Intrinsic spectral line widths and the uncertainty principle

Here's a question for you. According to the bohr model of the atom, the energy difference between two levels is quantized i.e it is an integer. Therefore, an absorption or emission quanta related to these two levels should have a unique energy/frequency value i.e in an intensity vs frequency profile, the emission or absorption line should be a perfect dirac delta function. But it is a known fact that spectral lines, em/abs, have a finite width. The profile is not a delta function but a lorentzian. How come?
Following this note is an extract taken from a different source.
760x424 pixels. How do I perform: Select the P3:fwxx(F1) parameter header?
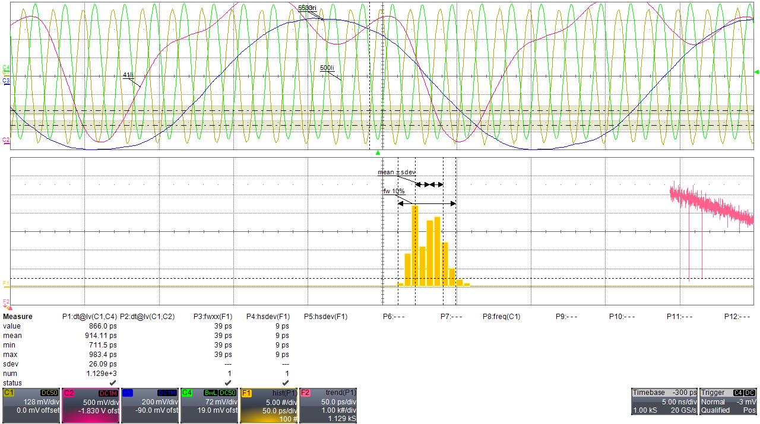pyautogui.click(x=213, y=317)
The answer lies in the uncertainty principle. The uncertainty people, as most know it, is a relation between the uncertainty in position against the uncertainty in momentum of a species. It can also be written as the uncertainty in energy against the uncertainty in time of the species. As defined on Wiki, natural broadening occurs from the fact that excited species have a specific lifetime and the larger the uncertainty in this lifetime is, the smaller the uncertainty in energy of the transition and vice versa.

Someone had asked me this question a long time back. There are a couple of other reasons for why spectral lines are broadened such as collisional or pressure broadening and Doppler broadening. I got to know of this intrinsic line width roughly an year ago and am still amazed at the concept! I thought I'd share it with you because it has been recurring in my courses over the last couple of days...